### [WORK INSTRUCTION]
Your answer should be the entries, repeated exactly.

>>

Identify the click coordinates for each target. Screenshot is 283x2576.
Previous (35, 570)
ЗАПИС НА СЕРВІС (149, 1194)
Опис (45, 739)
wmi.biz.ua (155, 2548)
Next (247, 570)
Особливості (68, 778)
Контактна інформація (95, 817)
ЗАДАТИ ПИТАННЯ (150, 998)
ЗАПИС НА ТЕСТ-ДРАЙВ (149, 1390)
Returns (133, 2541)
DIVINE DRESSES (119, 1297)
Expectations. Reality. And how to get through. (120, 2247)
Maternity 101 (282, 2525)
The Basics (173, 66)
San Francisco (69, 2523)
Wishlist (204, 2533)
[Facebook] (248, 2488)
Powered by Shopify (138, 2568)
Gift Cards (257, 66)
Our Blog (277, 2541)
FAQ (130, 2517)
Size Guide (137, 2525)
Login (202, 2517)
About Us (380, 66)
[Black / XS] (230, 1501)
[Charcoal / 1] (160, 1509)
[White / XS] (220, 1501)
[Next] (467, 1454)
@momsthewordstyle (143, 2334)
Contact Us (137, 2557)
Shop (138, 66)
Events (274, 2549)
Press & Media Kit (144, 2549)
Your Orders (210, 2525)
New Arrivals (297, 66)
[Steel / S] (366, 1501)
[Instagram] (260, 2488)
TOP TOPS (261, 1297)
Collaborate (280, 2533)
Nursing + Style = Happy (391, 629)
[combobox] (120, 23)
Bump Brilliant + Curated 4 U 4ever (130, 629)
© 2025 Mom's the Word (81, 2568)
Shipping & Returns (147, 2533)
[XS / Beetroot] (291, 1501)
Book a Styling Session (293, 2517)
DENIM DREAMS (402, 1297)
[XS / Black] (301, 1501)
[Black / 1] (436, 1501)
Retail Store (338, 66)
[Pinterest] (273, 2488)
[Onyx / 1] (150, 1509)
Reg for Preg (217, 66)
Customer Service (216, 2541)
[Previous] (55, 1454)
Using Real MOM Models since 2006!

<<

### [TASK RESULT]
Identify the click coordinates for each target. Screenshot is 283x2576.
Previous (35, 570)
ЗАПИС НА СЕРВІС (149, 1194)
Опис (45, 739)
wmi.biz.ua (155, 2548)
Next (247, 570)
Особливості (68, 778)
Контактна інформація (95, 817)
ЗАДАТИ ПИТАННЯ (150, 998)
ЗАПИС НА ТЕСТ-ДРАЙВ (149, 1390)
Returns (133, 2541)
DIVINE DRESSES (119, 1297)
Expectations. Reality. And how to get through. (120, 2247)
Maternity 101 (282, 2525)
The Basics (173, 66)
San Francisco (69, 2523)
Wishlist (204, 2533)
[Facebook] (248, 2488)
Powered by Shopify (138, 2568)
Gift Cards (257, 66)
Our Blog (277, 2541)
FAQ (130, 2517)
Size Guide (137, 2525)
Login (202, 2517)
About Us (380, 66)
[Black / XS] (230, 1501)
[Charcoal / 1] (160, 1509)
[White / XS] (220, 1501)
[Next] (467, 1454)
@momsthewordstyle (143, 2334)
Contact Us (137, 2557)
Shop (138, 66)
Events (274, 2549)
Press & Media Kit (144, 2549)
Your Orders (210, 2525)
New Arrivals (297, 66)
[Steel / S] (366, 1501)
[Instagram] (260, 2488)
TOP TOPS (261, 1297)
Collaborate (280, 2533)
Nursing + Style = Happy (391, 629)
[combobox] (120, 23)
Bump Brilliant + Curated 4 U 4ever (130, 629)
© 2025 Mom's the Word (81, 2568)
Shipping & Returns (147, 2533)
[XS / Beetroot] (291, 1501)
Book a Styling Session (293, 2517)
DENIM DREAMS (402, 1297)
[XS / Black] (301, 1501)
[Black / 1] (436, 1501)
Retail Store (338, 66)
[Pinterest] (273, 2488)
[Onyx / 1] (150, 1509)
Reg for Preg (217, 66)
Customer Service (216, 2541)
[Previous] (55, 1454)
Using Real MOM Models since 2006!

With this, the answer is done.